The HITECH Act was swept into law as part of the American Recovery and Reinvestment Act of 2009. It affects many aspects of your HIPAA compliance and means increased enforcement and harsher penalties for violators. Here's what you need to know.
The Health Information Technology for Economic and Clinical Health (HITECH) Act was swept into law as part of the American Recovery and Reinvestment Act of 2009. HITECH affects many aspects of your practice's Health Insurance Portability and Accountability Act (HIPAA) compliance and brings with it increased enforcement and more severe penalties for HIPAA violations.1
HITECH requires practices to immediately review and modify their existing HIPAA policies and procedures to incorporate the data breach rule's requirements, and to train staff. In addition, several states have even more stringent requirements that are not pre-empted by HITECH. Your approach to compliance should include both federal and state requirements.
HITECH mandates that practices take certain actions when protected health information (PHI) has been or may have been accessed, used, or disclosed improperly, whether by negligence, accident, theft, or otherwise. PHI is individually identifiable health information that is maintained or transmitted by a practice in any form or medium, whether orally, electronically, or in writing. Practices also must maintain documentation, such as logs of qualifying breaches, for reporting to the U.S. Department of Health and Human Services (HHS). Covered entities and business associates also have the burden of proof to establish that, where they determined that a qualifying breach occurred, all required notifications were made, as well to defend their decision in a case in which they determined that a potential breach incident did not result in a qualifying breach and, thus, no notifications were required.

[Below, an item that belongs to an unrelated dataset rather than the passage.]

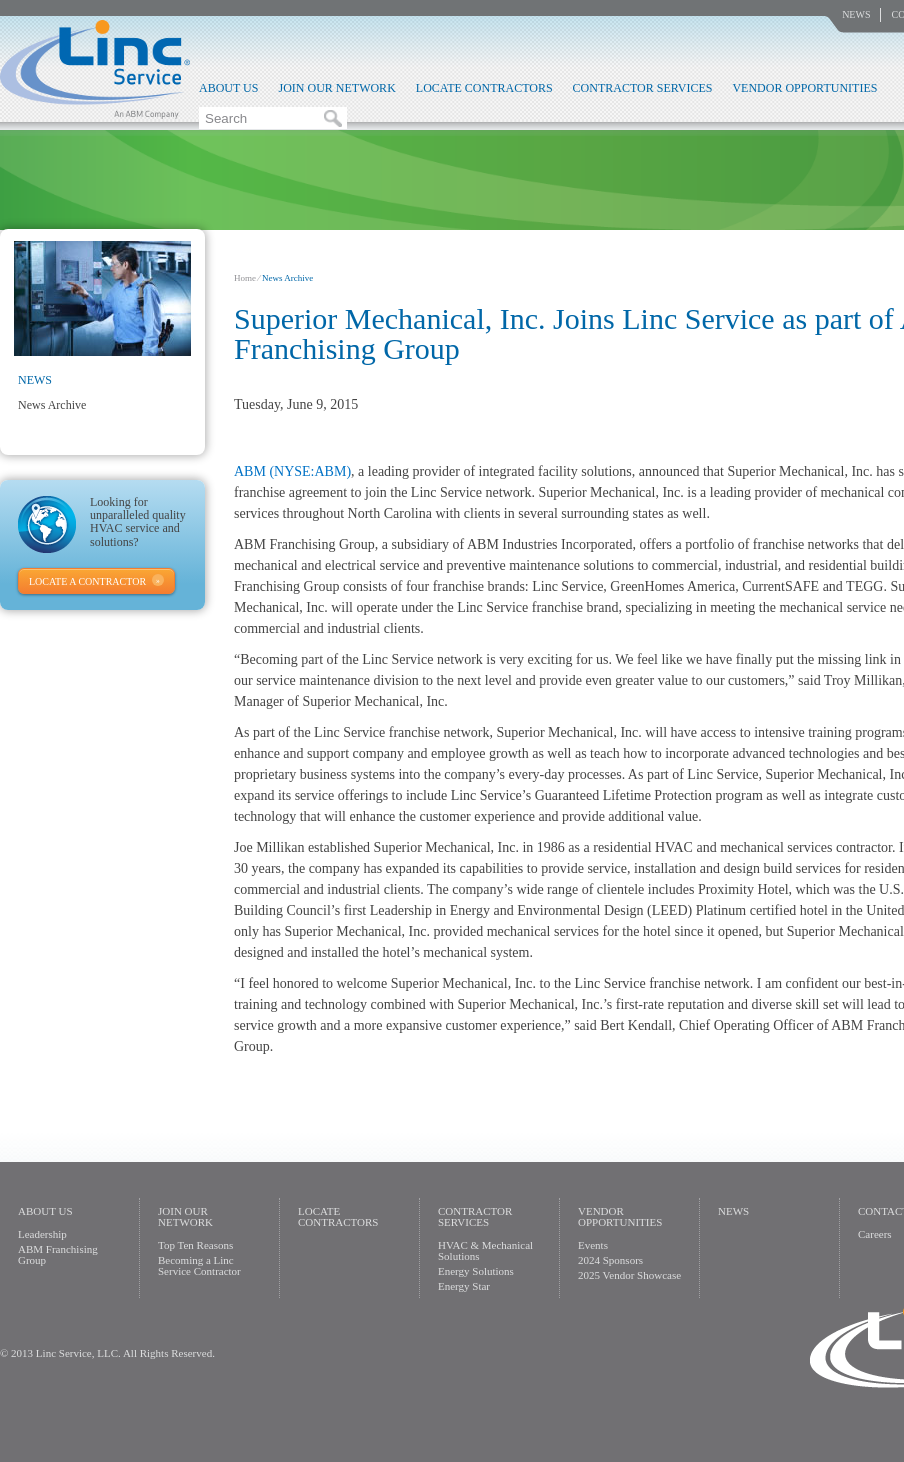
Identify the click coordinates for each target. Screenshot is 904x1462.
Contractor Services (643, 88)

A qualified data breach is an impermissible acquisition, access, use, or disclosure of "unsecured" PHI that compromises the security or privacy of the PHI and that poses a significant risk of financial, reputational, or other harm to an individual. Disclosure of date of birth, ZIP code, or certain other personal identifiers of patients alone does not constitute a breach.
If the PHI is secured, then notification is not required. Secured data are unusable, unreadable, or indecipherable to unauthorized individuals. Whether that standard has been met is determined by guidance from the HHS on technologies and methodologies. Basically, this "safe harbor" applies to two categories of secured PHI: 1) electronic PHI that meets specified standards of encryption, and 2) PHI stored or recorded on media that have been destroyed. The adoption of this safe harbor provides significant incentive to encrypt PHI. Other security methods, such as firewalls, stringent access controls, and redaction of identifying information, without encryption, do not provide a safe harbor.
THE HARM THRESHOLD
If a breach has occurred and your PHI does not meet the safe harbor guidance, then you still need to provide notification only if the breach poses a significant risk of financial, reputational, or other harm to the individual. This is called the "harm threshold." This threshold was established, in large part, to avoid notifying - and unnecessarily alarming - individuals that their PHI had been breached when no real damage resulted from the breach. If the unauthorized disclosure will not likely harm the affected individuals, then no notification is required.

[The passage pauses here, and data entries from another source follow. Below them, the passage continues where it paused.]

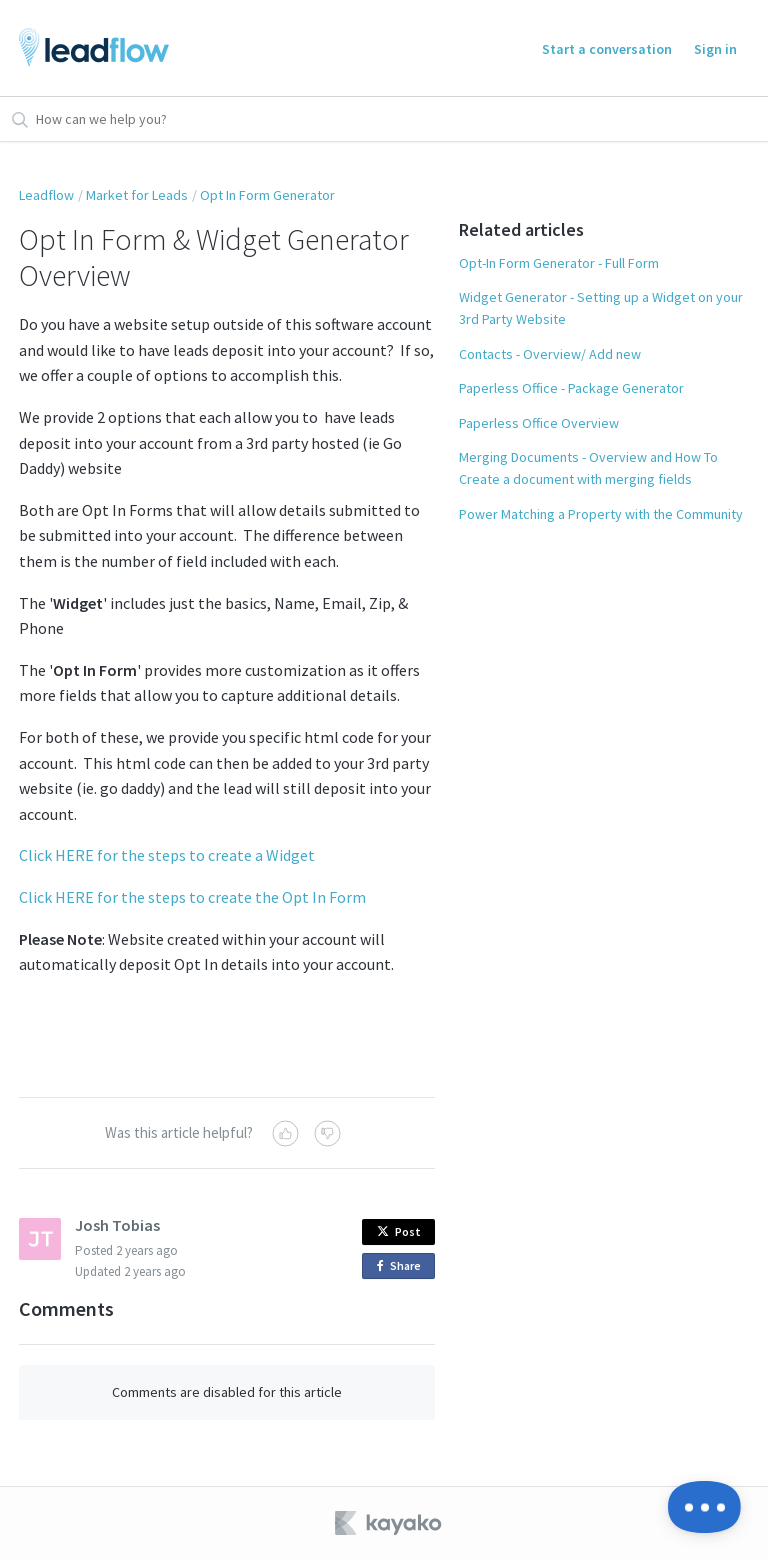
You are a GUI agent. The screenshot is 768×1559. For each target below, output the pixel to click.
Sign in (715, 49)
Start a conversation (607, 49)
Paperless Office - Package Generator (571, 388)
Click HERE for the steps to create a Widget (167, 855)
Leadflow (46, 195)
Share (402, 1266)
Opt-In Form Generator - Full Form (559, 263)
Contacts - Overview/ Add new (550, 354)
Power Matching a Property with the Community (601, 514)
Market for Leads (137, 195)
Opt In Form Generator (267, 195)
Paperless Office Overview (539, 423)
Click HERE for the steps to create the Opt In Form (192, 897)
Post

Notification only is required if there is reason to believe that the information breached was improperly disclosed in a way that would present a significant risk of identity theft. For example, an accidental disclosure to a trustworthy individual who is unlikely to use the information for improper purposes would be a far lesser risk than a disclosure resulting from someone hacking into a computer system. Similarly, the unauthorized disclosure to an unknown individual of names attached to Social Security numbers, driver's license numbers, or financial account numbers likely would require notification, whereas disclosure of a simple list of names with no further data linked to those names generally would not require notification.

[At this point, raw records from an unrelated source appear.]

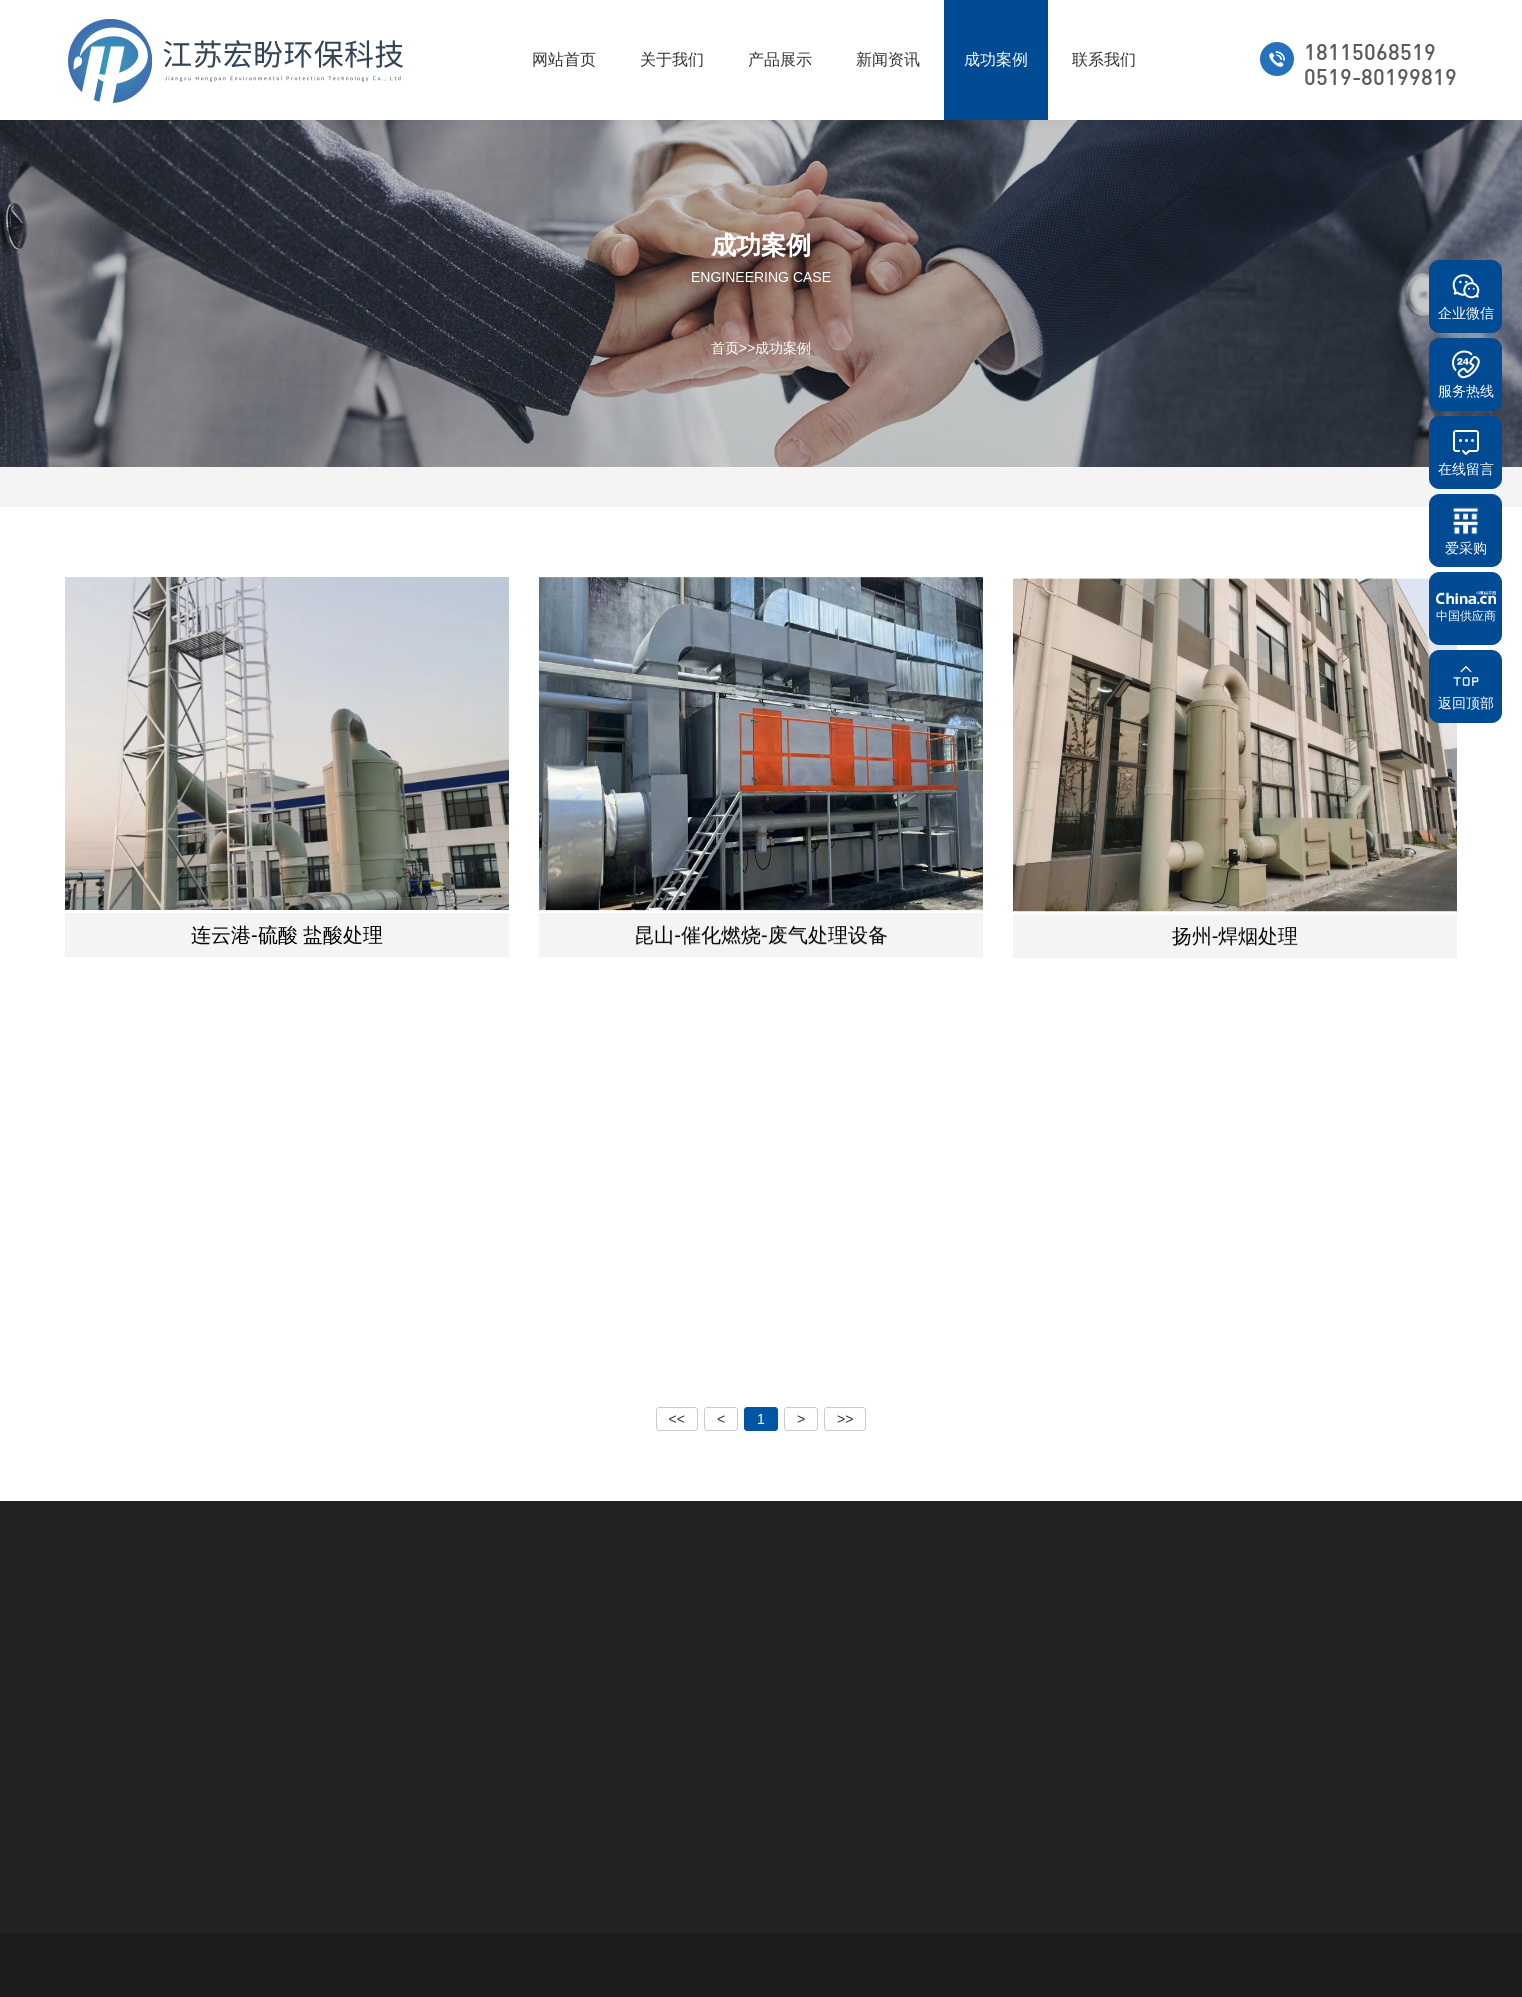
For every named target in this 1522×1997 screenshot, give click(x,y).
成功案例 (996, 59)
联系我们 (1104, 59)
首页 (725, 347)
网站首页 (564, 59)
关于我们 (672, 59)
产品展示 (780, 59)
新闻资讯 (888, 59)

Even if the disclosed information includes only names, if that list, through other methods, can be linked to other information that could result in embarrassment, discrimination, or other harm, then notification still may be required. For example, if a list of patient names is disclosed, and through other means that list can be identified as a list of patients in a mental health or infectious disease treatment center, then the disclosure may well have the potential to result in substantial harm.
Whether or not notification is required, it is important that the covered entities take immediate steps to mitigate harm, including taking all reasonable measures to retrieve data that have been stolen, lost, or improperly disposed of, or to shut down a computer system after hacker intrusion. But these mitigation efforts alone will not avoid the data breach rule's notice requirements.